In operation, the sodium discharge lamp 2 functions in a known way to emit light in the inner discharge tube 4 by passage through vaporized sodium of an electric discharge. The excess of metallic sodium within the discharge tube 4, functions to control the vapor pressure within the tube. Excess metallic sodium will condense at the coolest part of the discharge tube 4. In order to keep the optical path to the light aperture 10 clear of condensed sodium, the coolest part of the discharge tube is located in the opposite direction, i.e. at the thermal coupling of discharge tube and light reflector.

Light reflector and heat conductor 8 is presently considered as being a metallic member as for example of aluminum. However, this is not essential. It could be made of glass with a suitable light reflective coating such as titanium dioxide, barium sulfate or magnesium oxide.

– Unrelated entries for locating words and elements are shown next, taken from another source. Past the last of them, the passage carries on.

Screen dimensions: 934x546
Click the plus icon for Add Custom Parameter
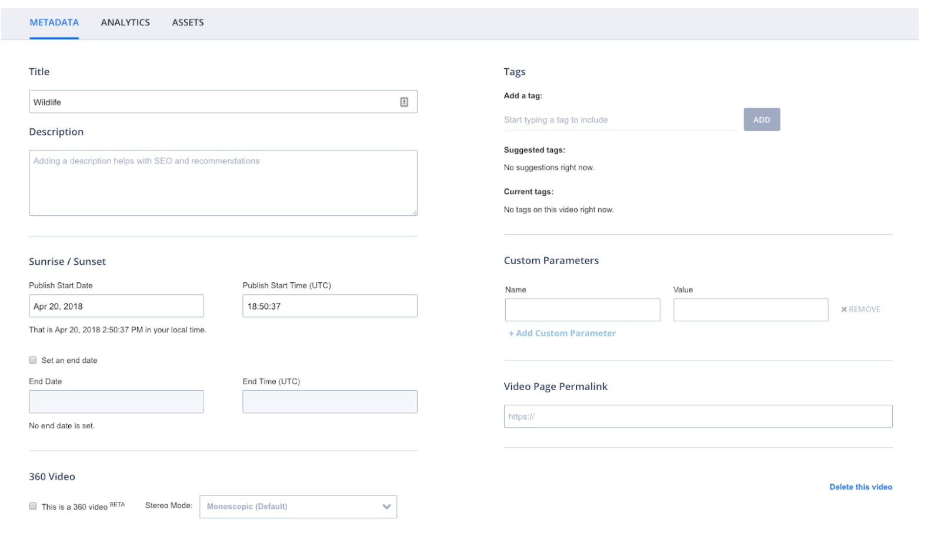[x=511, y=334]
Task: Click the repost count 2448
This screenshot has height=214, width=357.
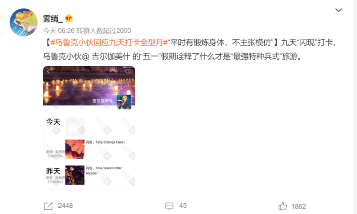Action: (65, 205)
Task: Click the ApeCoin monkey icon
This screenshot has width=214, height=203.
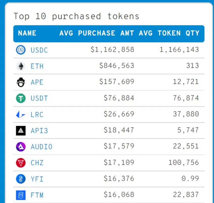Action: (x=21, y=82)
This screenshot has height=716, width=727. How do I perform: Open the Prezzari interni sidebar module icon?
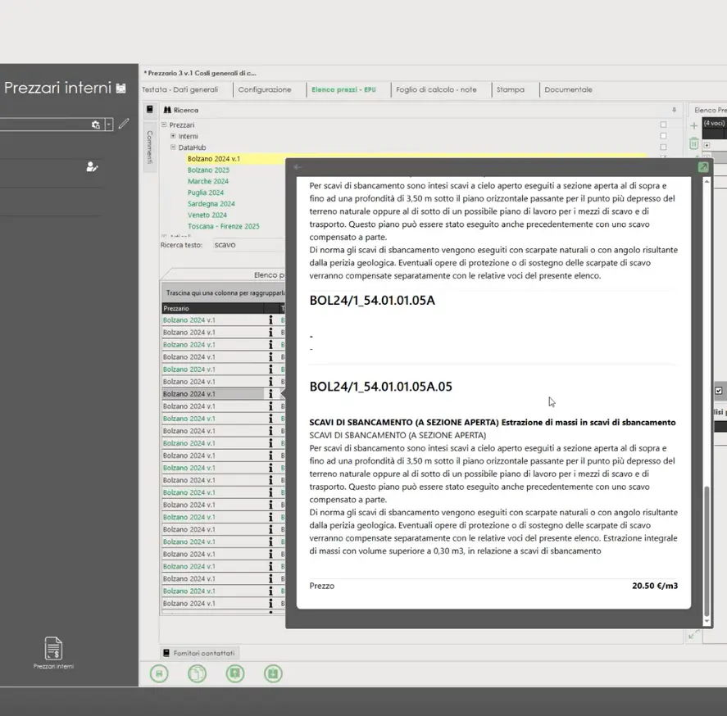pos(53,649)
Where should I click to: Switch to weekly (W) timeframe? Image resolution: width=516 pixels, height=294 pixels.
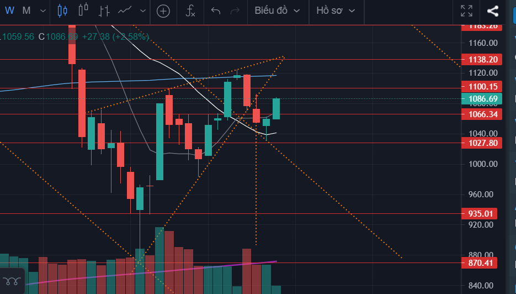[9, 11]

The foregoing description of certain embodiments of this invention is given by way of illustration and not of limitation. The concept and scope of the invention are limited only by the following claims and equivalents thereof which may occur to others skilled in the art.

Claims

1. A sodium vapor discharge lamp including a sodium vapor discharge tube and a light reflector extending along and partially surrounding said discharge tube,

said light reflector defining a light source aperture for the transmission therethrough of visible light in a desired direction,

said light reflector being in contact with said discharge tube on a surface thereof away from said light aperture, said contact effecting a thermal coupling of said discharge tube and said light reflector for the conduction of heat through said thermal coupling from said discharge tube to said light reflector, thereby to locate the coolest area of said discharge tube at the area of said contact, where any sodium condensation occurs, away from said light aperture.

2. A sodium vapor discharge lamp as defined in claim 1 in which said light reflector is metallic.

3. A sodium vapor discharge lamp as defined in claim 1 in which said light reflector is glass.